**WORK INSTRUCTIONS**.
• 1. Summarize the artist profile in two sentences.
• 2. Output the passage of the artist profile from "Shaunavon, Sask mural." up to and including "does creating it.".
• 3. According to the artist profile, in what year did Robertson begin working on his practice full-time?

**EXERCISE PASSAGE**.
Above a coffee shop in Shaunavon, Saskatchewan, is the inviting, cozy studio of emerging visual artist Andrew Robertson. The studio fosters art talks with strangers, commissioning and the artistic magic that goes into his work. Like many others, Robertson found his creative streak during the great pause of the COVID-19 pandemic. With 12-hour stretches of quiet time on a night shift as a youth worker, he began teaching himself to draw. Previously fascinated with art and portraits, Andrew started by spending eight hours testing his skills on a 2” x 2” portrait. To his surprise, the portrait was beyond what he expected of himself.

Andrew Robertson. Image courtesy of the artist.

“One of my co-workers walked out and saw it and said, ‘I didn’t know you could draw’ and I said, ‘I didn’t know I could draw either!’” Robertson recalls, laughing.

From there, he worked on his craft, developing a distinct signature capturing ‘light value’ in his black and white pieces. In 2022, two years after he began, Robertson dove into his practice full-time. With a vivid vision for his practice, and as he works to diversify it, he remains focused on keeping his style recognizable.

Mental Health a Priority

Before becoming a visual artist, Robertson worked with youth and continues to be heavily invested in them and in mental health advocacy–which translates into his work.

Robertson shared that a high suicide rate among farmers in his community inspired a recent piece of performance art shared on his Instagram account.

“Mental health is really important to me; youth are really important to me. A lot of farmers here in the southwest struggle with mental health, and the suicide rates are high in the area. For many farmers, losing crops and not having insurance mean that just like that, their livelihood is gone.” said Robertson.

In the captivating video, Robertson takes his painting of a man in a field holding a candle and lights it on fire with his paintbrush. Robertson recalls the performance as stressful due both to the one-and-done nature of lighting the piece on fire, and to the shocking statistics involving suicide deaths in Canada.

“I wanted to create a piece that speaks to men’s mental health and something going out of control,” said Robertson. “It represents someone holding something that is controlled, and eventually, if you don’t seek help, it’ll just consume you completely.”

Shaunavon, Sask mural. Image courtesy of the artist.

In the short time of his full-time practice, Robertson has travelled across North America, visiting galleries and networking as he works on his art and presence. Robertson hopes to be represented in galleries and to become a recognized name as a Canadian artist and he enjoys marketing his work as much as he does creating it.

“Along with art, I do enjoy the business of it. I love creating things that speak to people. So far, I have been selling originals through commissions and, earlier this year, started doing murals.”

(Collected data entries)

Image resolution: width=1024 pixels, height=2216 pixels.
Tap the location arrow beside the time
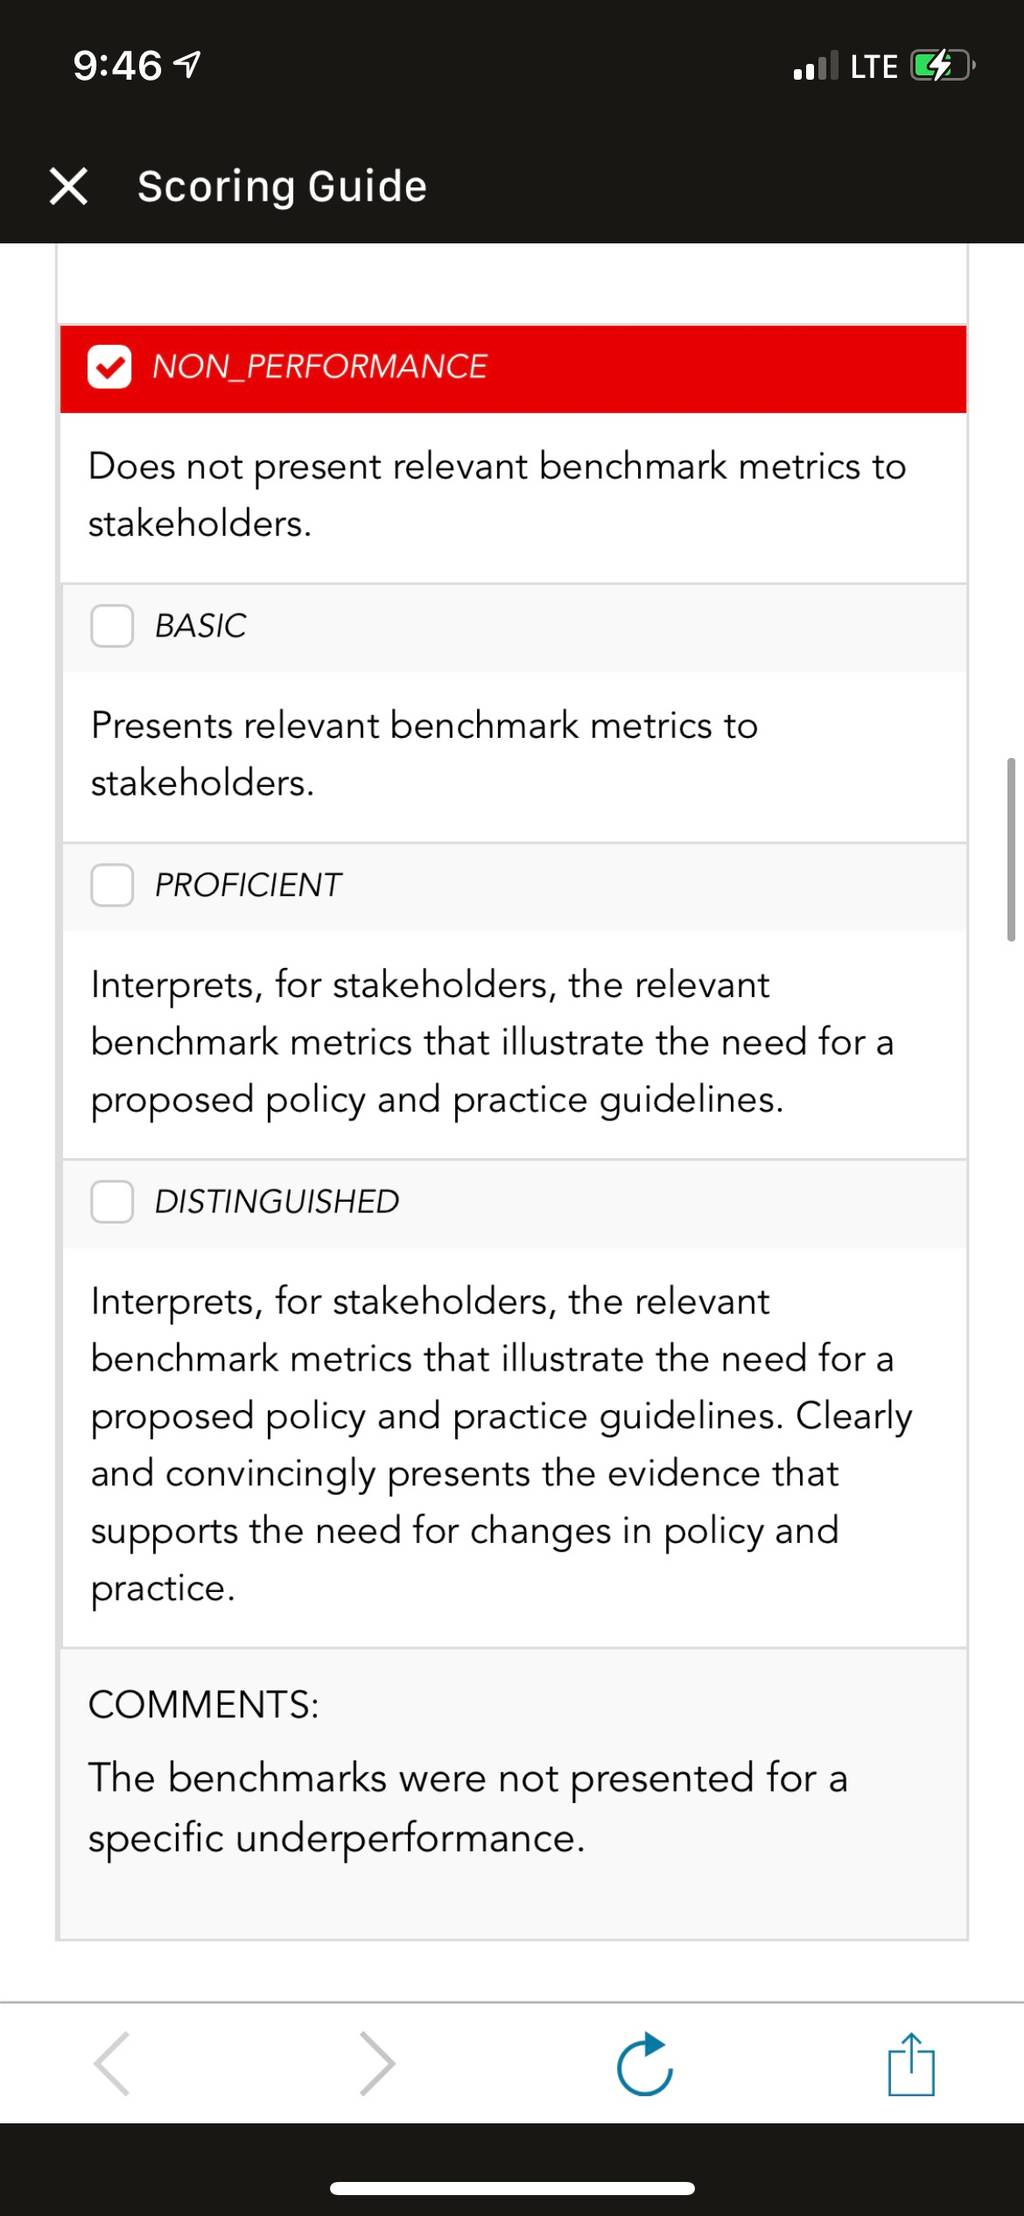pyautogui.click(x=187, y=66)
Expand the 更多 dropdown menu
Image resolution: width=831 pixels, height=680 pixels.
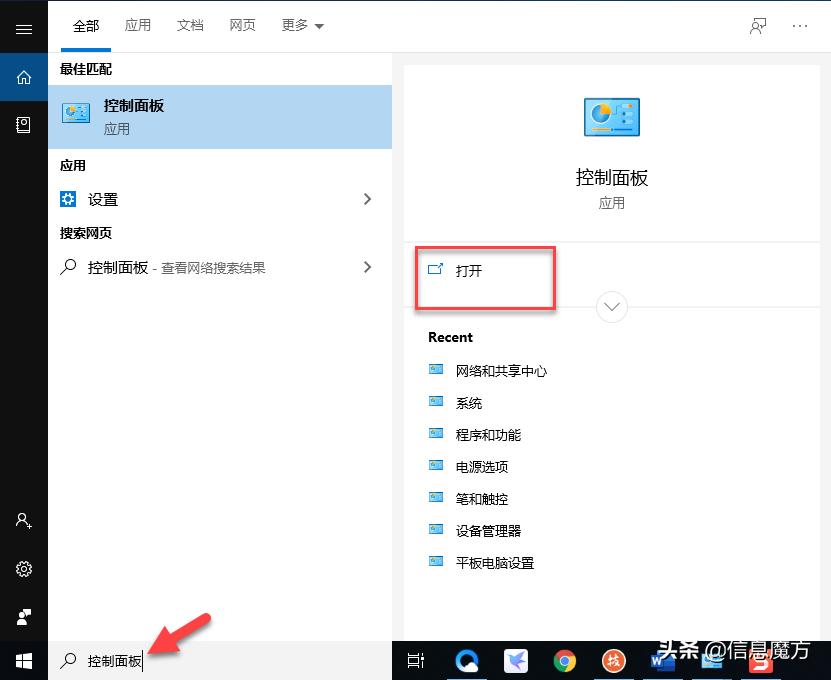tap(302, 25)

**EXPECTED OUTPUTS**.
• 1. Andrew Robertson, an emerging visual artist with a studio above a coffee shop in Shaunavon, Saskatchewan, taught himself to draw during night shifts as a youth worker in the COVID-19 pandemic and went full-time in 2022, developing a signature style that captures light value in black and white. Invested in youth and mental health advocacy, he created a performance piece about the high suicide rate among farmers in his community, and he now travels to galleries, sells commissioned originals, and has started doing murals.

• 2.
Shaunavon, Sask mural. Image courtesy of the artist.

In the short time of his full-time practice, Robertson has travelled across North America, visiting galleries and networking as he works on his art and presence. Robertson hopes to be represented in galleries and to become a recognized name as a Canadian artist and he enjoys marketing his work as much as he does creating it.

• 3. 2022